[Collection entries]
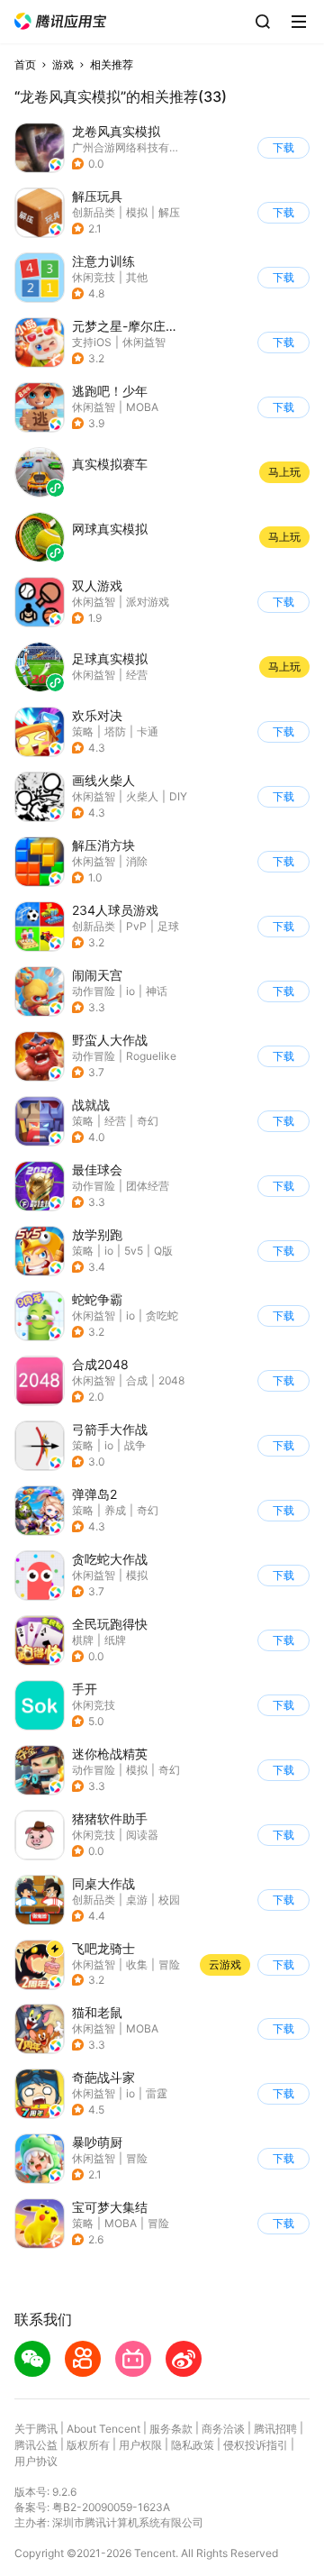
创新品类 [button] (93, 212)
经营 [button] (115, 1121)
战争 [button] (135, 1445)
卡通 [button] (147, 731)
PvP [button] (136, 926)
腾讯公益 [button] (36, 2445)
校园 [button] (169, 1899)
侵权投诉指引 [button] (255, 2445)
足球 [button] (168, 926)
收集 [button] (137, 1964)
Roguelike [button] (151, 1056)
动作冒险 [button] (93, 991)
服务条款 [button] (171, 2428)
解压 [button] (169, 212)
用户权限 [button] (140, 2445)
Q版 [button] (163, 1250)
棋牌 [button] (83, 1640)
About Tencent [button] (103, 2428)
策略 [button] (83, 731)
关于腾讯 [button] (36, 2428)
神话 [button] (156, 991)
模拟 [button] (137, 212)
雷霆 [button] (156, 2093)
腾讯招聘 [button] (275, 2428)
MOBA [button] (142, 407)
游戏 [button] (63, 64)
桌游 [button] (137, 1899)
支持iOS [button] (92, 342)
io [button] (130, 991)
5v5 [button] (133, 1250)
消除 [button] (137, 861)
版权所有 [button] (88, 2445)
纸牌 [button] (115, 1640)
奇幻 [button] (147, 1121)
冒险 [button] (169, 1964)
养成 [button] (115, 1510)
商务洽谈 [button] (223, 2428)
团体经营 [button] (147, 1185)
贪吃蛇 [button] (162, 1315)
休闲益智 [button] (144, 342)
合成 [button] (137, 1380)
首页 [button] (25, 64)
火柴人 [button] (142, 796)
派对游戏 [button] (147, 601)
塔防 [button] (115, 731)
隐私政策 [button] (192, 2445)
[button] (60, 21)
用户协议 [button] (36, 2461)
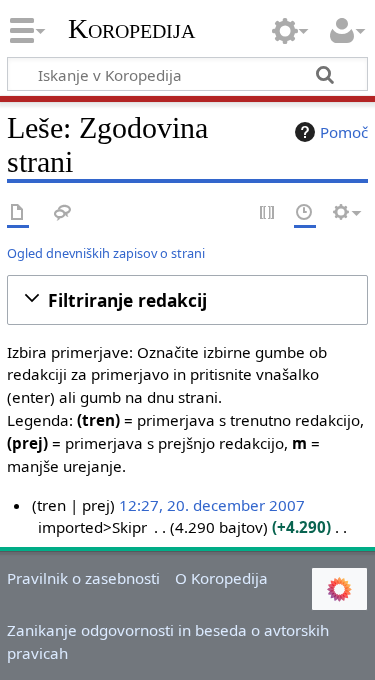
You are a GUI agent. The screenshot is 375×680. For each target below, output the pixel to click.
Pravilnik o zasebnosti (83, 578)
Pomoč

- TASK GOAL -
Retype exactly the lines of the data above that fall between the line with "MOBA [button] (142, 407)" and the line with "合成 [button] (137, 1380)", inclusive, and add nothing.

- ANSWER SPACE -
MOBA [button] (142, 407)
游戏 [button] (63, 64)
桌游 [button] (137, 1899)
支持iOS [button] (92, 342)
io [button] (130, 991)
5v5 [button] (133, 1250)
消除 [button] (137, 861)
版权所有 [button] (88, 2445)
纸牌 [button] (115, 1640)
奇幻 [button] (147, 1121)
冒险 [button] (169, 1964)
养成 [button] (115, 1510)
商务洽谈 [button] (223, 2428)
团体经营 [button] (147, 1185)
贪吃蛇 [button] (162, 1315)
休闲益智 [button] (144, 342)
合成 [button] (137, 1380)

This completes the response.